Content starts

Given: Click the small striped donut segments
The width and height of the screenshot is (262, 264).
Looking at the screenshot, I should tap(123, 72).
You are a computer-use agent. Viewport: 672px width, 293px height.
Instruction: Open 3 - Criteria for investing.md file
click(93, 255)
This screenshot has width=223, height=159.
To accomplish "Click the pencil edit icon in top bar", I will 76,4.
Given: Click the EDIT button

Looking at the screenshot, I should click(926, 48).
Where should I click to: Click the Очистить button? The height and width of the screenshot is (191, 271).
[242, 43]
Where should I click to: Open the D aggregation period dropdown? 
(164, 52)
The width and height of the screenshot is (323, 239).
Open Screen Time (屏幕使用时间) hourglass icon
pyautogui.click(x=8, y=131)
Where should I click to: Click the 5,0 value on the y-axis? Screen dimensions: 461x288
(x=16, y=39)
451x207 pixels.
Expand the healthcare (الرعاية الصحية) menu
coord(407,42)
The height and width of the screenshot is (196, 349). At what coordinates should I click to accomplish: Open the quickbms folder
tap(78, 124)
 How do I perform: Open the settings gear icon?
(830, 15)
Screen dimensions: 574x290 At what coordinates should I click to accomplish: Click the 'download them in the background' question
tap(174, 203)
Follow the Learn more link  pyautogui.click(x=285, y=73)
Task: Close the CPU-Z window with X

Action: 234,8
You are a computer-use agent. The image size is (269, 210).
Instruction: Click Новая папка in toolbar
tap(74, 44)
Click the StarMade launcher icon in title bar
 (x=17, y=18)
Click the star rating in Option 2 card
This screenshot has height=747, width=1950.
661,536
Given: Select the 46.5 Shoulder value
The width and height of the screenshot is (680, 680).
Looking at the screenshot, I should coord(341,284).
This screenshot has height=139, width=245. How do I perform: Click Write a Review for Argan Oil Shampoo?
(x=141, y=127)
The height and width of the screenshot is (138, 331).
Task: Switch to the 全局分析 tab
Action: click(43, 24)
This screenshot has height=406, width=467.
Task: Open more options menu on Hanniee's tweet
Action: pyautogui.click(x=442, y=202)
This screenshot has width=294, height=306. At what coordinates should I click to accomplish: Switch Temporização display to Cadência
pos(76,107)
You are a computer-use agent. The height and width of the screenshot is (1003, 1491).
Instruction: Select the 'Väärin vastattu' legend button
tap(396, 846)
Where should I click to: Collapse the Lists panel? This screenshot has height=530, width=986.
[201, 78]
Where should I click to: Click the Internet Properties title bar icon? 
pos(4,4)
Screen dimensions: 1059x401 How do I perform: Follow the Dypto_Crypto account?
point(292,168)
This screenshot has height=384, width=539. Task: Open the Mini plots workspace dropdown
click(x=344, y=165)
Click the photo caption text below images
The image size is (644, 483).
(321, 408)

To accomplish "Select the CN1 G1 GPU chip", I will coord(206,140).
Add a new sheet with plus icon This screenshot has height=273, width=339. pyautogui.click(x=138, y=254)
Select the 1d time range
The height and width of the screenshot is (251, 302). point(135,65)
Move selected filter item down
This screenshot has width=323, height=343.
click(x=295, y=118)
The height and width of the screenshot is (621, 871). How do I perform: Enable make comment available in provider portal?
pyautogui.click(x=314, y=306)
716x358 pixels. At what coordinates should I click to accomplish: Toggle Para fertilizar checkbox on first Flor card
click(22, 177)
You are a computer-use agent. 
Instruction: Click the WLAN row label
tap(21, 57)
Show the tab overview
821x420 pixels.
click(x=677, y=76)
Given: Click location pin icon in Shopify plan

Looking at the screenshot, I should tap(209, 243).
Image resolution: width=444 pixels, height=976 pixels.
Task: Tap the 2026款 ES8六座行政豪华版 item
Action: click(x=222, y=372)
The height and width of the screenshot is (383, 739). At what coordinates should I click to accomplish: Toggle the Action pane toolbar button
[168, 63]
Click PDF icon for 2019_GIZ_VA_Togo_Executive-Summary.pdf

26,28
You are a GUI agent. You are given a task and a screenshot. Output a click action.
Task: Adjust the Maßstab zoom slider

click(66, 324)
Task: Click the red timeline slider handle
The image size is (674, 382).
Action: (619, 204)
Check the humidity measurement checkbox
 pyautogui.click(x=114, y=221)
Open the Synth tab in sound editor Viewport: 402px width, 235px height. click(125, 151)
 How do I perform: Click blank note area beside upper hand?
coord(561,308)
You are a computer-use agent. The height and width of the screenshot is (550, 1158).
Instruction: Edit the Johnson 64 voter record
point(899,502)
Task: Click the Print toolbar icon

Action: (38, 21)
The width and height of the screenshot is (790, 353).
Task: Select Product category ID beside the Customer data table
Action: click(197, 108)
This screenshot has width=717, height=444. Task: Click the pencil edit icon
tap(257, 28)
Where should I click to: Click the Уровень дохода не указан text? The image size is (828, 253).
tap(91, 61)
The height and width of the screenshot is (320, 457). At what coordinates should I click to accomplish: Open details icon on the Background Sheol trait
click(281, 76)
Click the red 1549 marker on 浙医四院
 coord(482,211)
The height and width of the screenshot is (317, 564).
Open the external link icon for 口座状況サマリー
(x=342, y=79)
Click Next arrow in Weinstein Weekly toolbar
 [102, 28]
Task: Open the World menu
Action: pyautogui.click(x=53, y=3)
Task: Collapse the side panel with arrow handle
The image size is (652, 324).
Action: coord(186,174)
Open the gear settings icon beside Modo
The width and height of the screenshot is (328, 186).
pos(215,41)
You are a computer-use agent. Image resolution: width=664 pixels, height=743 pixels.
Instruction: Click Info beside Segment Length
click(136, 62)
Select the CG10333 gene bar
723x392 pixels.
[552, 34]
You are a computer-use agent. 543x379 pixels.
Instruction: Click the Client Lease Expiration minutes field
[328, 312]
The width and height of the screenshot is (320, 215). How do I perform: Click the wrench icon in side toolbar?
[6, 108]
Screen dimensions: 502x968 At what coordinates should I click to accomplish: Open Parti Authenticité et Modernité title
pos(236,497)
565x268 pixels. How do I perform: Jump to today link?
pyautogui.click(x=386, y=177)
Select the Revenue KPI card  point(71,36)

Content ends

Please return all lines in the material above that include the word "Viewport".

Solution ▸
You are a computer-use agent. Viewport: 672px width, 293px height.
Open the Synth tab in sound editor Viewport: 402px width, 235px height. click(125, 151)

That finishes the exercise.